There aren’t that many countries in the world that find nuclear weapons useful. There are the 9 that have them (China, France, India, Israel, North Korea, Pakistan, Russian Federation, United Kingdom and the United States) and another couple dozen that either have bilateral agreements with the US (Australia, Japan, South Korea) for American nuclear bombs to be dropped on their behalf, or are part of NATO.[1] A series of UN meetings this year has shown that this minority is no longer in charge of the nuclear weapons narrative- and the majority is going to (finally) make the bombs illegal.

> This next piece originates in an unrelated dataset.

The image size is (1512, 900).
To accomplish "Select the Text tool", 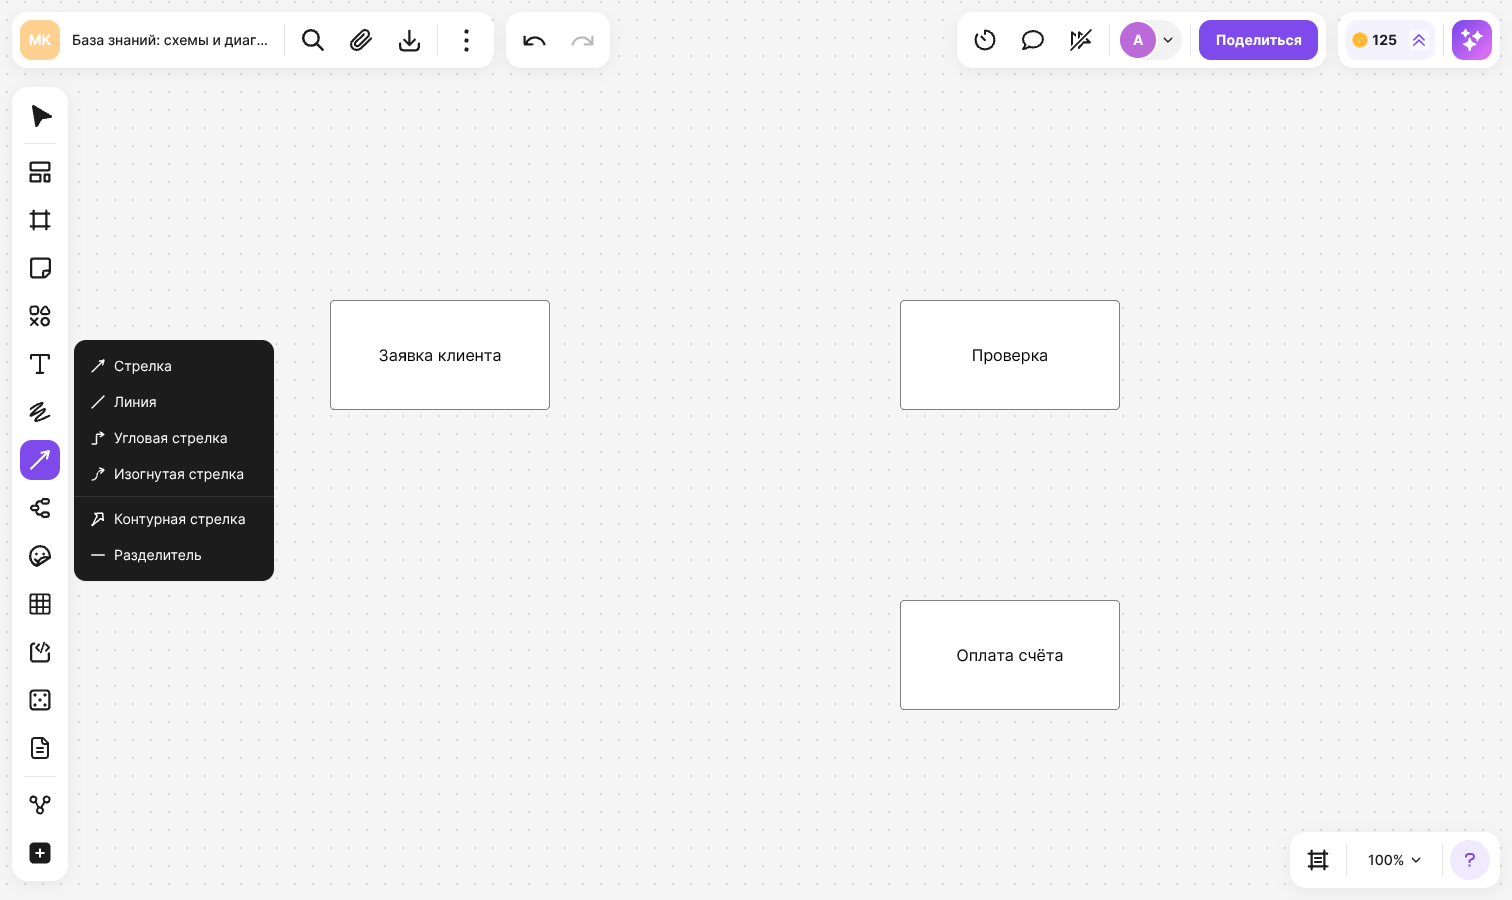I will click(x=40, y=364).
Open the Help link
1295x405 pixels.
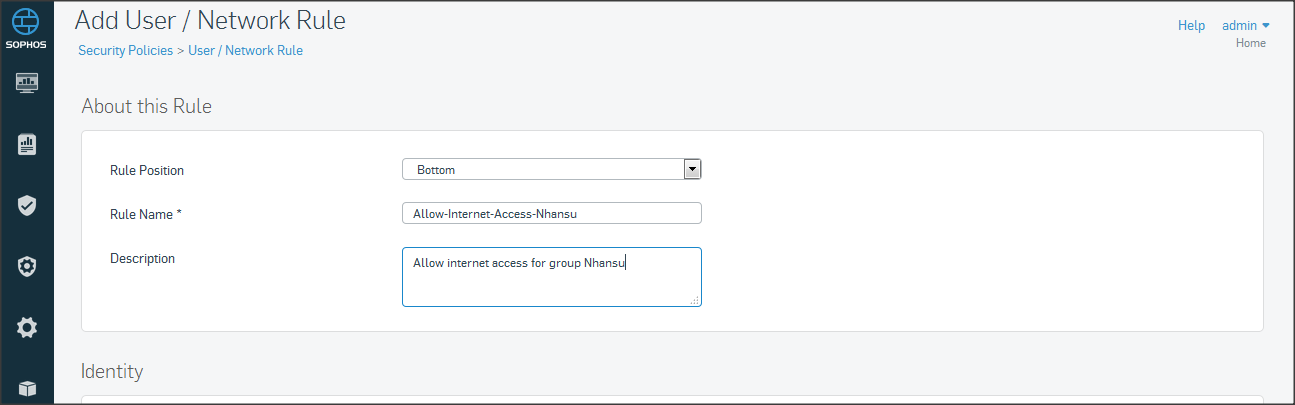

The first draft (the “zero draft”) of the report and recommendations from the Open Ended Working Group on taking forward multilateral nuclear disarmament negotiations (OEWG) was released last week and recognizes that “a majority of States supported the convening by the General Assembly of a conference in 2017, open to all States, international organizations and civil society, to negotiate a legally-binding instrument to prohibit nuclear weapons, leading towards their total elimination.”  That accurately reflects the discussions that took place, the majority of States made it clear- now is the time to negotiate a nuclear ban treaty.

Of course, not all countries participating in the working group discussions want to ban nuclear weapons- a few of them want to keep using nuclear weapons in their security strategies. They claim to support nuclear disarmament, but at the same time reiterate that they will keep relying on nuclear weapons as long as they exist. Their actions and their polices provide the enabling environment necessary for the nuclear armed to not only keep, but also modernise their nuclear arsenals.

Most UN meeting documents make only two distinctions- the nuclear have and the nuclear have-nots. The new category- the nuclear enablers- are getting more distinct attention as a result of these meetings.

The draft report puts this small group of states into their own category. In describing possible actions that countries can take to attain and maintain a nuclear weapons free world, it says these different approaches will “vary in their salience to nuclear-armed States, non nuclear- armed States and other States that continue to maintain a role for nuclear weapons in their security doctrines.”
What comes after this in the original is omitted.